II Edición
Crítica de Cine: La acción da carácter

La acción da carácter

  • Título: An Education
  • Lone Scherfig
  • 2009
  • Reino Unido

An Education supuso en 2009 el despegue de una joven Carey Mulligan. Una chica poco convencional, inteligente y de aspecto despreocupado, de mirada profunda y aura frágil. Una actriz con extrema sensibilidad.

Carey es Jenny, una brillante estudiante adolescente británica, que vive en la púdica colonia de los años 60; contando con unas inquietudes y ambiciones que poco tienen que ver con el puritanismo. Ella está enamorada de París, de ese paraíso artístico y cultural. Ha crecido con su música y con sus libros, permitiéndole imaginar un futuro próximo diametralmente opuesto al que el contexto actual parece dirigirle.

Sus padres quieren que vaya a Oxford. Y que allí encuentre a un hombre adinerado que la mantenga el resto de su vida, aspirando a ser una obediente esposa que tenga lista la cena a las siete en su salón de diseño en cuyas paredes cuelgue su título universitario. Pero en la vida de Jenny se cruza Brit, interpretado por Peter Sarsgaard, un hombre que le dobla la edad pero que conecta con ella mejor que cualquier persona de su edad, o de su entorno habitual. Jenny es una mente ansiosa de nuevos conocimientos y experiencias, que rápidamente queda deslumbrada por el estilo de vida de Brit y sus amigos. Con ellos solo parece haber lugar para la diversión y la despreocupación, sin dejar de lado el mundo intelectual que tanto conmueve a Jenny. Juntos acuden a elegantes restaurantes, salones de música, subastas de arte… Y así, el punto de vista del espectador pasa a ser el de la protagonista. Quedamos igualmente deslumbrados por el glamour y el lujo que rodea a esa experimentada pandilla de estafadores. Porque… ¿de dónde viene todo el dinero que supone mantener un estilo de vida como ese?

Jenny es una adolescente. No entiende ni quiere saber sobre temas económicos y además es una mujer en los 60: “sus preocupaciones no deben ser las monetarias”. Y ella ya está harta de oír hablar de ello a la voz de su conciencia: su padre. Un disciplinado y trabajador hombre, que ha educado a su hija de forma tradicional.
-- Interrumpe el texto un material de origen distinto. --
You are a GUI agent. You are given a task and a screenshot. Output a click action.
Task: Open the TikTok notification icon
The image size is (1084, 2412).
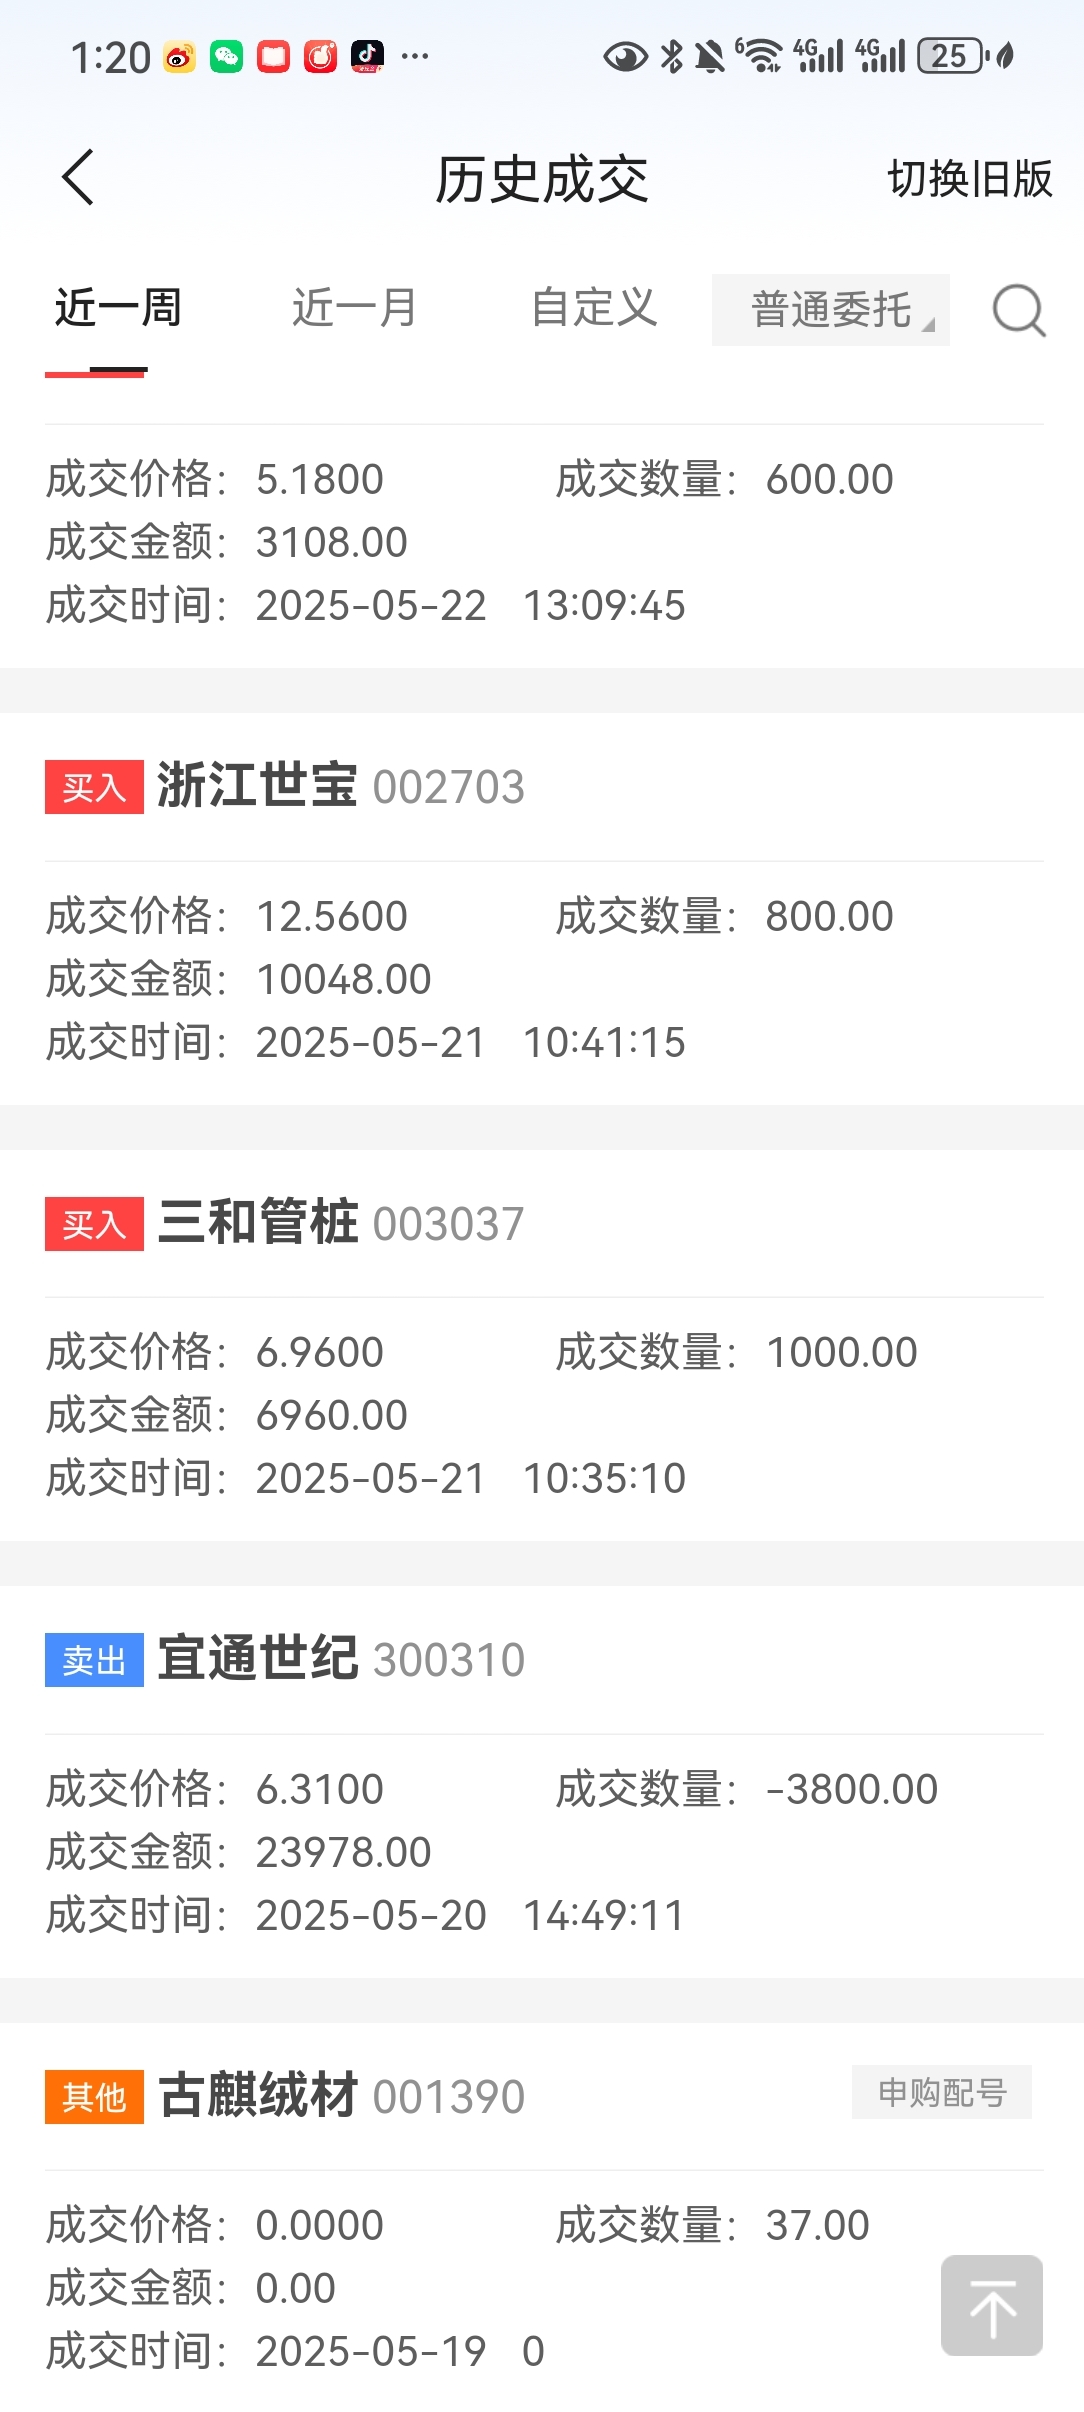pos(367,57)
Solo cuando el fraude se desarrolla descaradamente delante de sus ojos, es la protagonista capaz de entender todo lo que había pasado por alto. Pero las tentaciones pueden ser a veces mucho más convincentes que nuestros valores. Sobre todo cuando se rechaza la educación y costumbres que siempre te han impuesto.

Se refleja muy bien la locura adolescente: como la de aquellos que empiezan a darse cuenta de cómo es el mundo y creen ya saberlo todo. Y como el futuro es difícilmente visualizable, lejano. Solo existe el ahora, y el ahora lo es todo. ¡Y con qué novedad e intensidad se vive todo! Pero sobre todo con qué ingenuidad. La primera lección a aprender es que el ser humano es por naturaleza contradictorio. Y por ello qué fácil puede resultar buscar excusas para no encontrar argumentos que enfrenten nuestras obras, o culpar a otros de no haber visto lo que nosotros nos negábamos a ver. Las debilidades son humanas también. Y no son excluyentes, ni siquiera para los más inteligentes. Pero con las palabras que Jenny hace suyas en un determinado momento: “la acción da carácter”. Y eso es lo que ella, al fin y al cabo, busca. Porque las personas más interesantes son las que tienen algo que contar, y para tener algo que contar hace falta haber vivido.